Ofício comunica nomeação de Luiz Soares de Gouvêa Horta como auxiliar da inspetoria. Este se apresentará a Manuel Miranda e Bezerra Cavalcante afim de tomar posse do cargo.
Relata conversa com o Senador Pira, que esteve em conferência com o Secretário da Fazenda. O Secretário disse que sendo ele e Horta Barbosa positivistas ( e o serviço da inspetoria também é acusado de ser), se ele intersedesse à favor da inspetoria, desvaforecendo os Capuchinos em relação à pedido de dinheiro, este poderia ser acusado por agir "inspirado por espírito de sectarismo". Mas que agiria com empenho para garantir a quantia sem comprometer a parte dos padres. Já que a quantia constava no orçamento por pedido deles.
Comunica chegada a Porto Alegre em 28 de abril. Notifica não ter encontrado Sr.[Ramos] e portanto deixou objetos e correspondência a serem entregues a ele com o gerente do armazém da companhia Viação São Paulo - Matto Grosso.
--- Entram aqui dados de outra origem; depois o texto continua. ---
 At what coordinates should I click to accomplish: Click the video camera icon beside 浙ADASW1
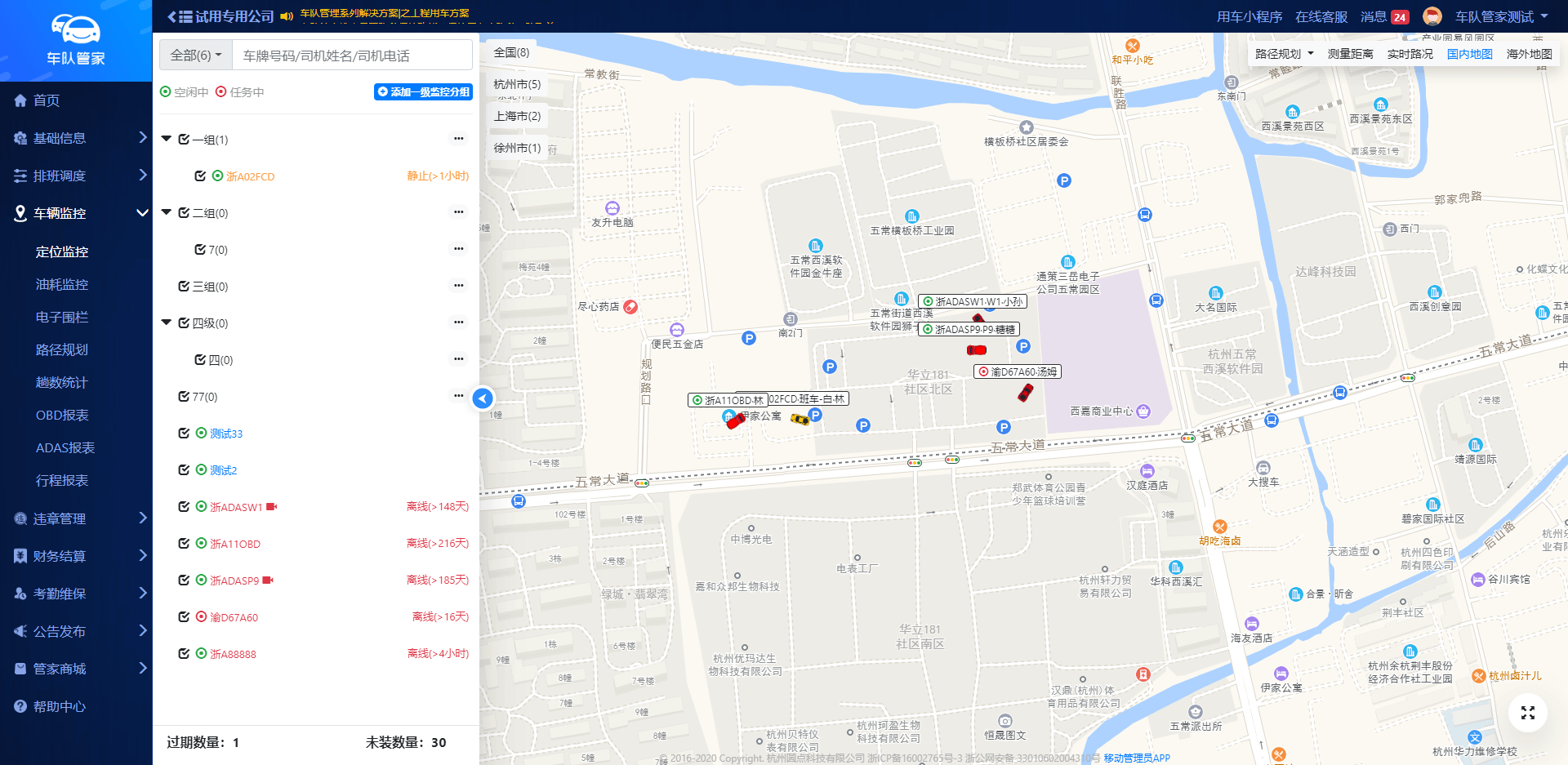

Relata publicação no Jornal do Commercio do dia 8. Um artigo traria como informação a pacificação dos índios Caingangs. Horta Barbosa esclarece que pode haver confusão sobre a autoria do artigo. Podendo-se pensar que teria sido ele que o escreveu, já que não há assinatura na matéria. Esclarecendo não ter escrito ou colaborado com sua feitura.
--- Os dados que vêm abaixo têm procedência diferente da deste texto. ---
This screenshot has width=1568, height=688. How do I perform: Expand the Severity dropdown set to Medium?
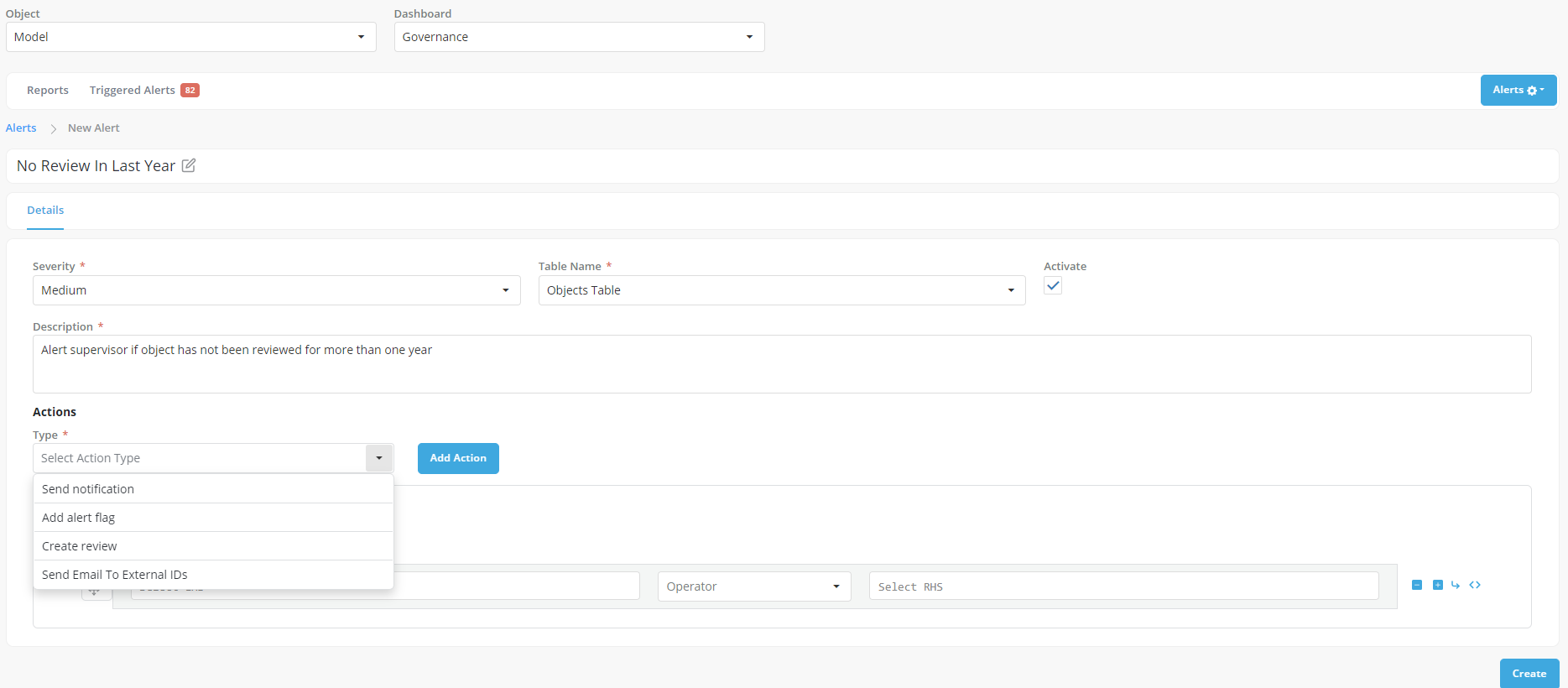276,290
2 correspondências: a primeira comunica envio de carta de D. Luis P. Barreto recebida por ele. Através da carta Manuel Miranda perceberia a necessidade de se investir em "campos novos" para resolver um certo caso.
Já a segunda correspondência trata do regresso do chefe a capital. Este traria notícias sobre os Nhambiquaras e outras "naçoes por ele descoberta" no "sertão" de Mato grosso.